But James E. Boasberg, the court’s presiding judge, said the violations occurred before the FBI improved its querying system and training program, and that the coronavirus pandemic has limited the government’s ability to monitor compliance.
“While the Court is concerned about the apparent widespread violations . . . it lacks sufficient information at this time” to assess the adequacy of FBI system changes and training, he said.
Therefore, he wrote, “the Court is willing to again conclude that the . . . [FBI’s] procedures meet statutory and Fourth Amendment requirements.”
The findings mark at least the third set of FBI rule breaches in the past several years, often involving large numbers of Americans’ communications. That raises the question, analysts say, whether a dozen years into the surveillance program, the issue is systemic.
“We can continue playing compliance whack-a-mole,” said Julian Sanchez, a senior fellow at the Cato Institute. “But at this point, it’s reasonable to ask whether this sort of large-scale collection on a ‘general warrant’ model is inherently prone to these problems in a way that resists robust and timely oversight.”
At issue is a law known as Section 702 of the FISA Amendments Act. FISA is short for the Foreign Intelligence Surveillance Act, which sets limits on spying on U.S. soil in national security cases.
In October 2018 the same judge said the FBI, against the advice of its general counsel, queried the Section 702 data using more than 70,000 email addresses or phone numbers.
In a December 2019 opinion, Boasberg found that the FBI again transgressed the privacy rules by searching for information on a job candidate, potential sources and a crime victim.
In the latest disclosures, Boasberg said an FBI specialist conducting “background investigations” made 124 queries of raw Section 702 data using the names of individuals who had asked to take part in an FBI “Citizens Academy,” a program to foster greater understanding of the bureau’s role in the community; who needed to enter the field office to perform a service such as repairs; and who were seeking to report tips or crimes.
“We’ve seen this movie before,” Sanchez said. “The court wags its finger at systemic noncompliance but ultimately decides to give the FBI yet another chance.’’
The FBI has been caught up in controversy involving Section 702 since its passage in 2008, and that scrutiny intensified after the 2013 revelations of government surveillance by former National Security Agency contractor Edward Snowden.
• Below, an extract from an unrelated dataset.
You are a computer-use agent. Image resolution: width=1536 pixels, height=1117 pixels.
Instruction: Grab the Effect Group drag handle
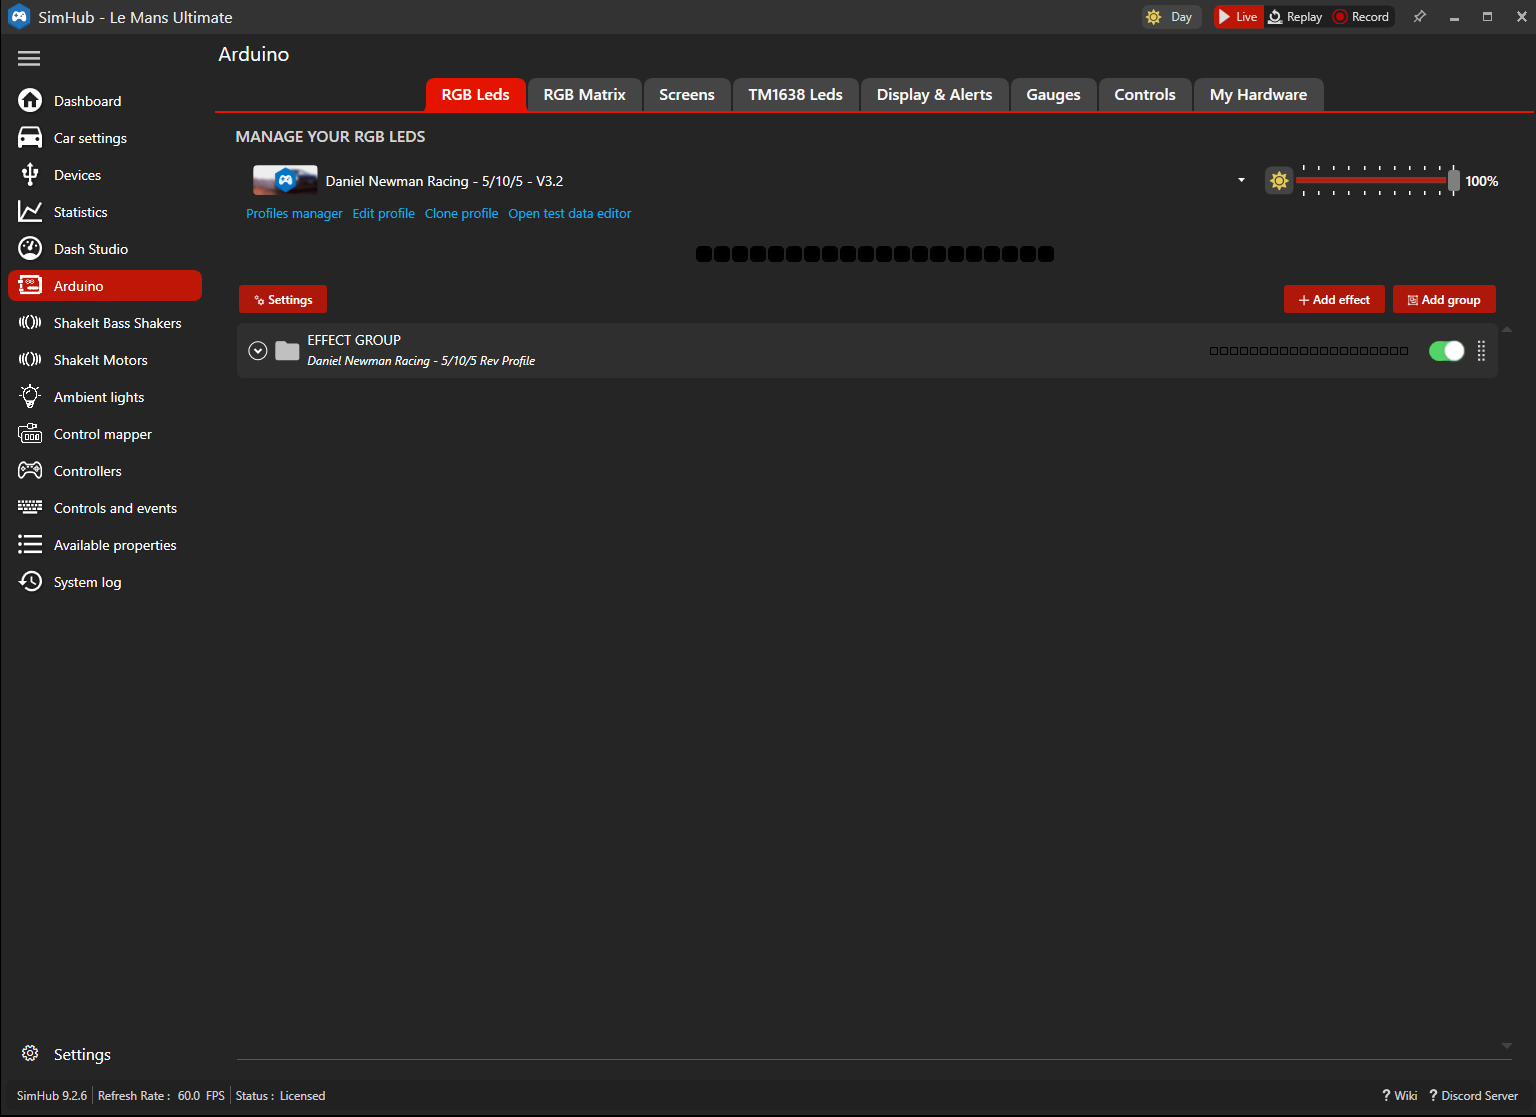[x=1481, y=351]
Under Section 702, the government obtains emails and other communications from tech companies for foreign intelligence purposes and to aid government investigations into foreign terrorism, espionage and nuclear proliferation. The FBI conducts both national security and criminal probes. But its access to the raw data has worried civil liberties advocates, some of whom, such as Sen. Ron Wyden (D-Ore.), have pressed for a requirement that the FBI obtain a warrant whenever it wants to search Section 702 data for an American. Congress in 2018 allowed FBI searches for purely criminal investigations, but only with a court order.
A senior FBI official said only 3.6 percent of the targets collected under Section 702 are currently made available to the FBI. The official spoke on the condition of anonymity under ground rules set by the Office of the Director of National Intelligence.
In another revelation, however, Boasberg found that in 2019-2020, the Justice Department’s national security division reported “numerous incidents” to the court involving queries on Americans for criminal evidence without the FBI first obtaining court permission.
In one example, the FBI made 40 queries in support of probes into health-care fraud, international organized crime, violent gangs and domestic terrorism. None was related to national security, he wrote.
The Justice Department found similar violations at seven field offices, he wrote. None of the information, however, was used in a criminal or civil case or for any investigative purpose, Boasberg said.
He also noted a weakness in the FBI’s querying system, which defaults to a setting that enables Section 702 data access. The system asks users whether their query is designed to turn up criminal evidence only. Unless a user manually changes the answer to “yes,” the system will permit data access. Even if the user replies “yes,” that setting expires after 30 minutes, reverting to the default.
The senior FBI official said the bureau is reviewing the setup. “We are continuing to keep an eye on [it],” the official said, “to see if we need to have system changes or not.”
Most of the system and training modifications were completed by December 2019, the FBI official said. Some took place last year. The FBI opened an Office of Internal Auditing in October. The same month, it fixed a problem with a separate search tool, which until that point enabled “bulk” queries without entering a justification.